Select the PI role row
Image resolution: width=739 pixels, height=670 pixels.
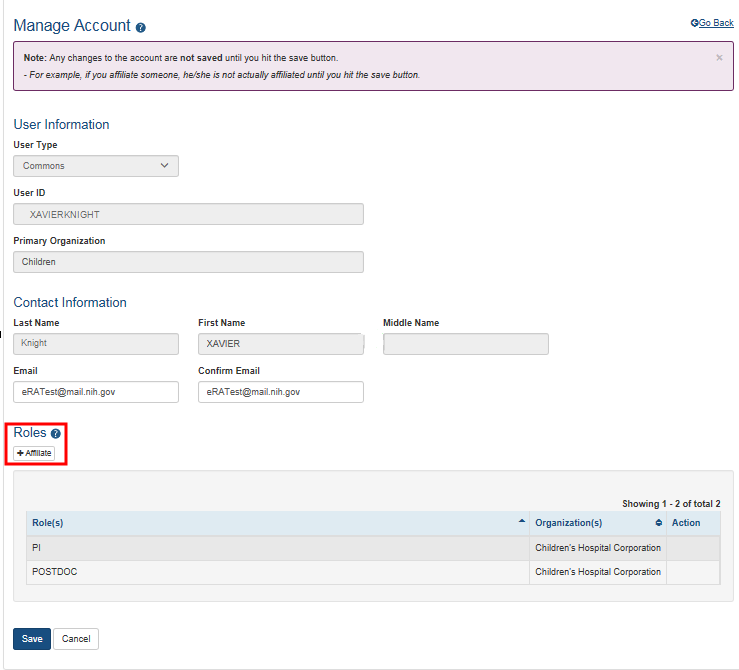click(277, 548)
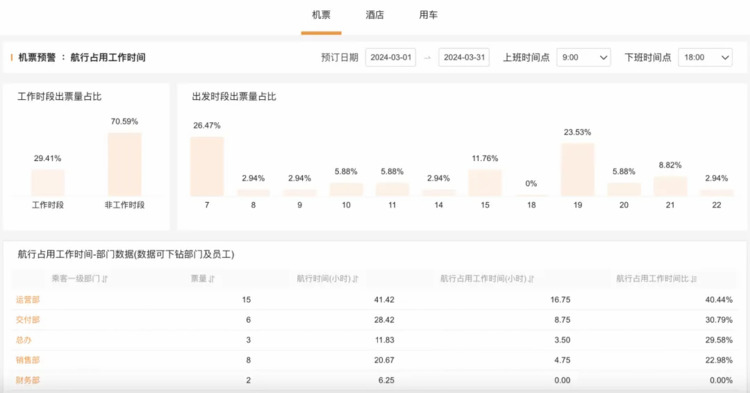The image size is (750, 393).
Task: Open the 总办 department link
Action: pos(23,340)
○ ○ ○
▸ **What to do**
If the records contain pictures, skip them, and transcribe exactly every line from the one with "Image resolution: width=739" through the last line.

▸ **Finished task**
Image resolution: width=739 pixels, height=670 pixels.
click(277, 548)
The image size is (750, 393).
Task: Open the 总办 department link
Action: pos(23,340)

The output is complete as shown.